Andrew had greeted us that morning with two overflowing glasses of freshly pulveriaed wheatgrass and ginger tonic, “I couldn’t let you go without a detox”. My throat still burned and eyes still watered with “health”. As with all goodbyes, it’s hard not to linger, Iris gleefully parroted “goodbye Jo, goodbye Dylan” waving us all the way down the driveway, a beautiful family portrait that disappeared as we crunched down the drive. We were lucky with two connections to make we had made it with seconds to spare.
The second train ride we spent next to a couple doing identical crosswords on their ipads, the gentleman was inordinately excited at the size of his bag of crisps “they’ll last us all week!”. We passed through a rain storm, the other side was summer. In the building heat we just stood, starring at a guide dog happily sprawled across the floor.
Then there was Cambridge.

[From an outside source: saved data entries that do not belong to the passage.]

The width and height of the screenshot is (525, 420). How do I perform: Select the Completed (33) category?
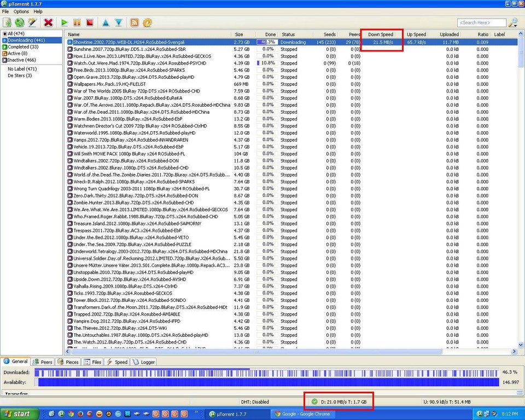click(x=22, y=47)
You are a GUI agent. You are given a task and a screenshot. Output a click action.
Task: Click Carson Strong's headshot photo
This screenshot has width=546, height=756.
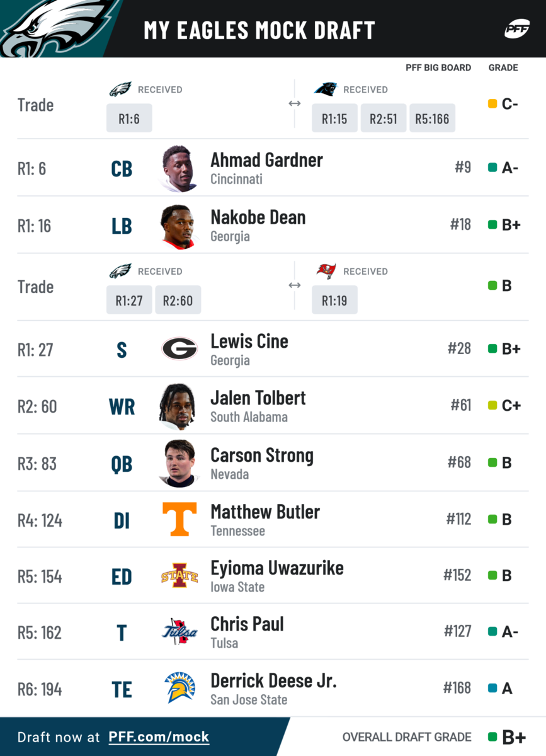point(179,463)
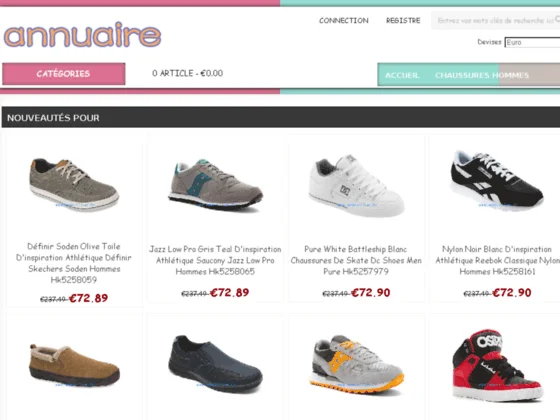
Task: Open Jazz Low Pro Gris Teal title link
Action: [215, 260]
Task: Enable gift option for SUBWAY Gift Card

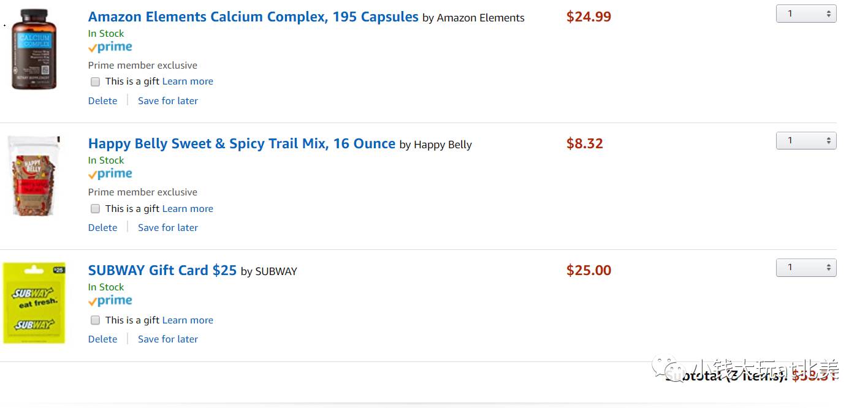Action: pos(96,320)
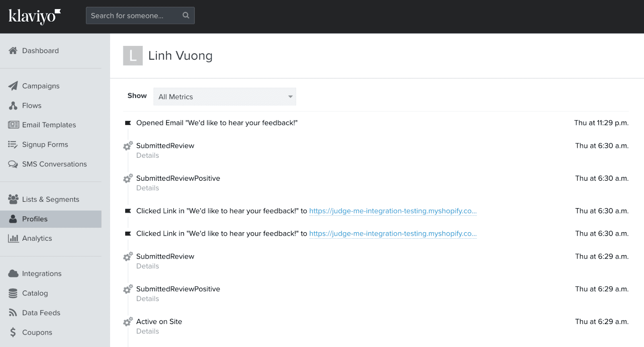Open Analytics from the sidebar
This screenshot has height=347, width=644.
pos(37,238)
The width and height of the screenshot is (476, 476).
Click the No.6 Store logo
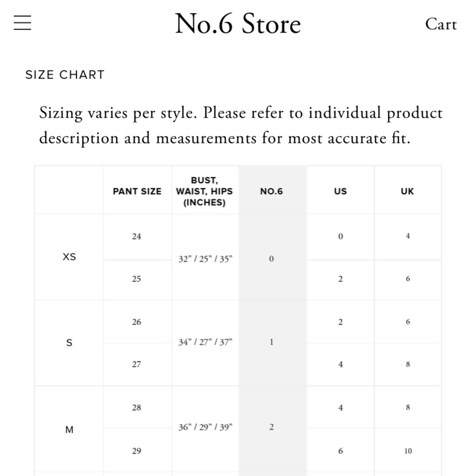pyautogui.click(x=238, y=23)
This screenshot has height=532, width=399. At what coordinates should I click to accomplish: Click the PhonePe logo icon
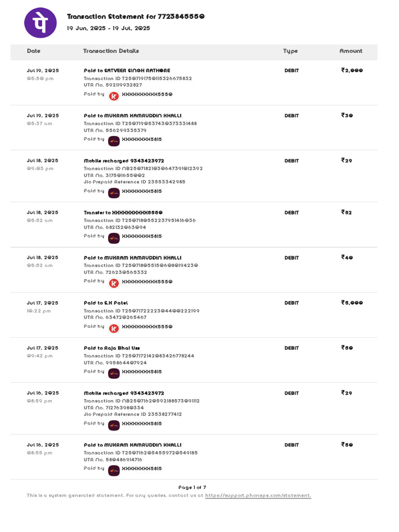(41, 22)
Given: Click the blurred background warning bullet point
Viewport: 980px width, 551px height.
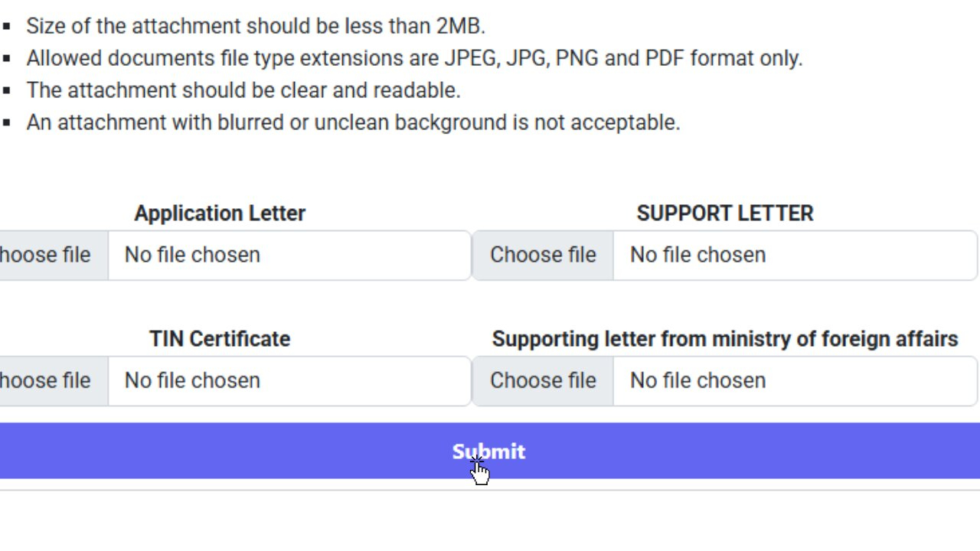Looking at the screenshot, I should click(x=352, y=122).
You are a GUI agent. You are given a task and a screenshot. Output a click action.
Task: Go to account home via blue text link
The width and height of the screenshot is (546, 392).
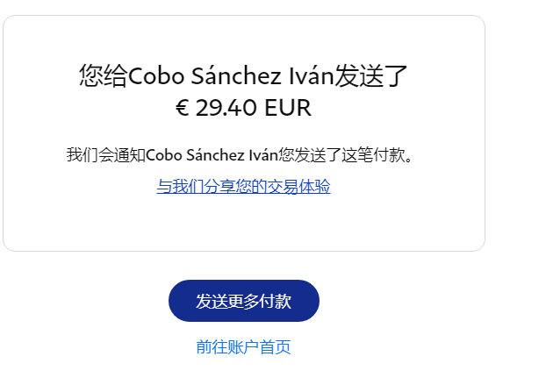(x=243, y=347)
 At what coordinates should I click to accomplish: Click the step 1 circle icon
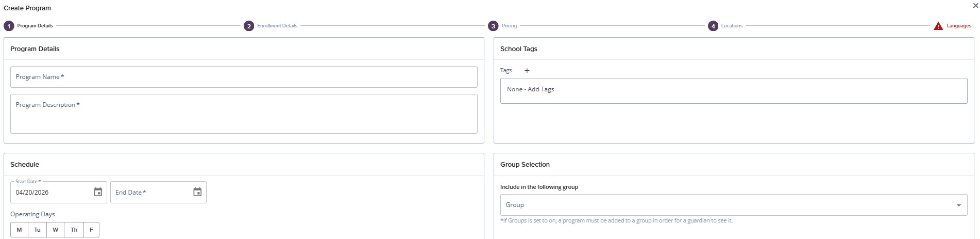9,26
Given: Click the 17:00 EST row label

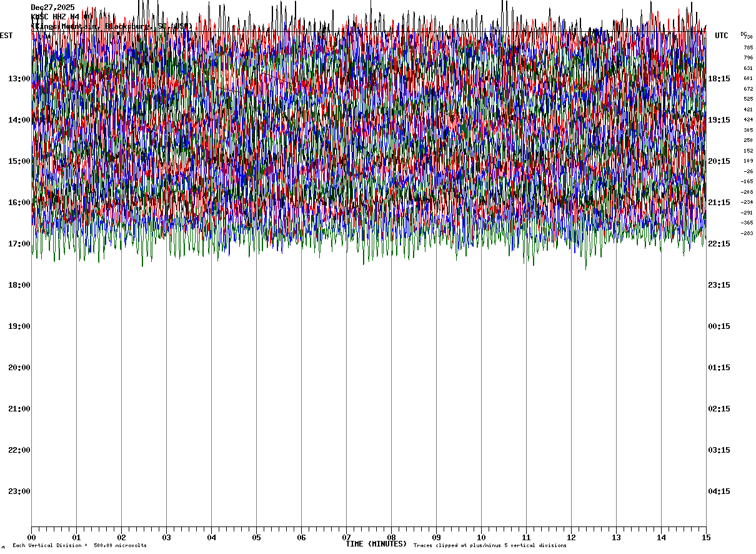Looking at the screenshot, I should pos(19,244).
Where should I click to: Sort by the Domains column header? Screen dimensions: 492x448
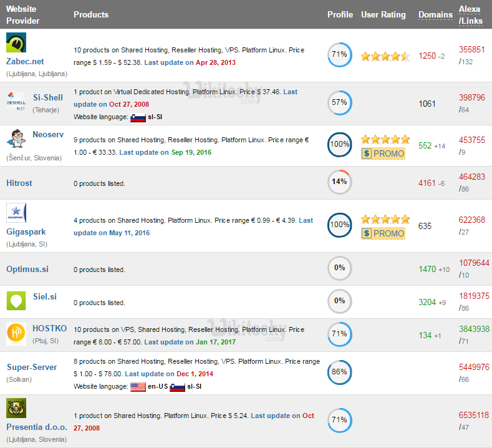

Sunny streets, with bikes piled against every fence and lampost, carelessly locked by the wheel if that. It was all rather lively with rambling roses on brick walls and red geraniums in window boxes.
We met the nanny first, she jovially informed us the kids would be heartbroken if they didn’t get to show us our room in the attic so we took a walk through the university and witnessed a punter disembarking his vessel in the middle of the river and being hauled back in by merry comrades, exams were over.
We returned to meet the three kids and the babysitter. They seemed less interested in showing us our room than advertised, but began warming up to us pretty rapidly. It was funny to be in someone’s home you have never met, making yourself comfortable while they are absent. With the whole confusing family tree on Dylan’s side, we later all agreed it was easier if we were labelled ‘australian relatives’; we had a nap to keep out of the way. When we met Hil and Nick we got on like a house on fire and as a bonus they made us tea, we’d fallen on our feet again.